Forward-Looking Statements
This press release includes or may include "forward-looking
statements." All statements included herein, other than statements of
historical fact, may constitute forward-looking statements. Although CRC
believes that the expectations reflected in such forward-looking statements
are reasonable, it can give no assurance that such expectations will prove
to be correct.
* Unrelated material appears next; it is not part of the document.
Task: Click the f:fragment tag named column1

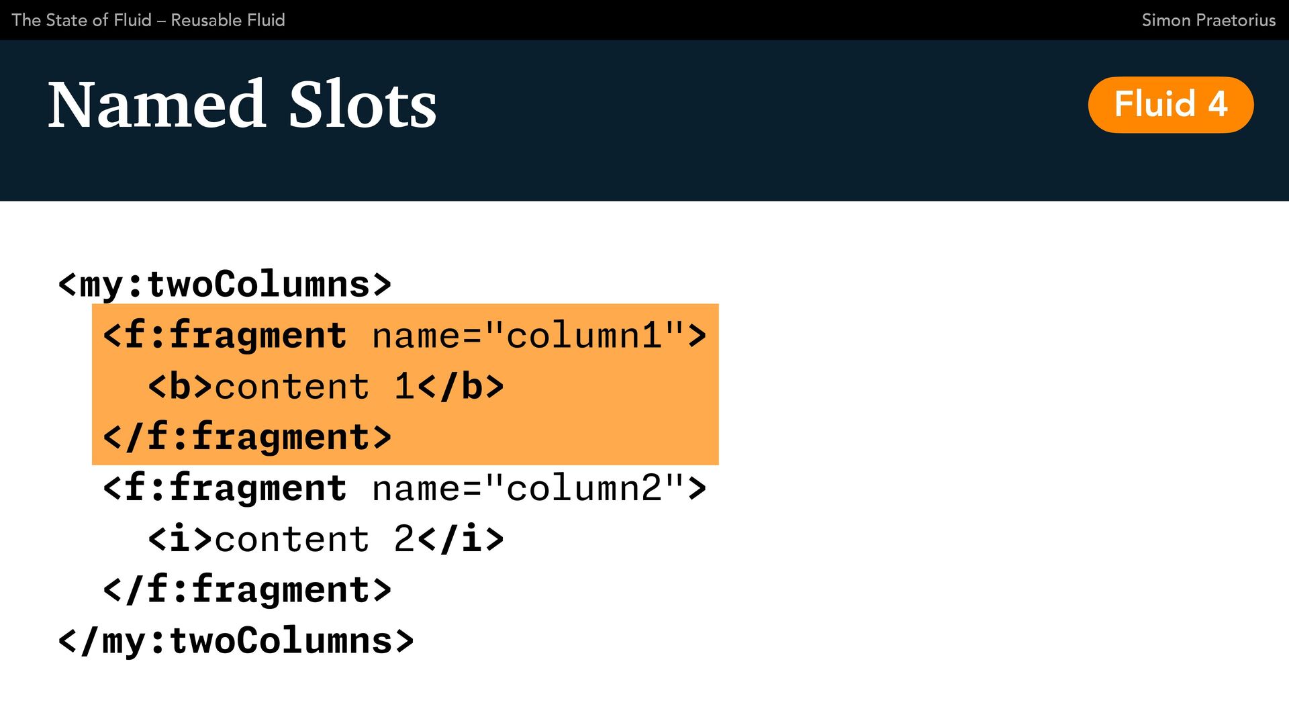Action: click(x=405, y=335)
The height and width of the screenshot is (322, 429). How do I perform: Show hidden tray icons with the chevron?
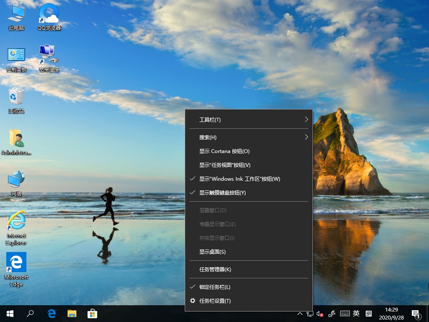pyautogui.click(x=300, y=313)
Important factors that could cause actual results to differ
materially from those expressed or implied by such forward-looking
statements include, among others, the following factors: changes in
government reimbursement for CRC's services; changes in applicable
regulations or a government investigation or assertion that CRC has
violated applicable regulations; the potentially difficult, unsuccessful or
costly integration of recently acquired operations and future acquisitions;
the potentially difficult, unsuccessful or costly opening and operating of
new treatment facilities; the possibility that commercial payors for CRC's
services may undertake future cost containment initiatives; the limited
number of national suppliers of methadone used in CRC's opiate treatment
clinics; the failure to maintain established relationships or cultivate new
relationships with patient referral sources; shortages in qualified
healthcare workers; natural disasters such as hurricanes, earthquakes and
floods; competition that limits CRC's ability to grow; the potentially
costly implementation of new information systems to comply with federal and
state initiatives relating to patient privacy, security of medical
information and electronic transactions; the potentially costly
implementation of accounting and other management systems and resources in
response to financial reporting and other requirements; the loss of key
members of CRC's management; claims asserted against CRC or lack of
adequate available insurance; CRC's substantial indebtedness; and certain
restrictive covenants in CRC's debt documents.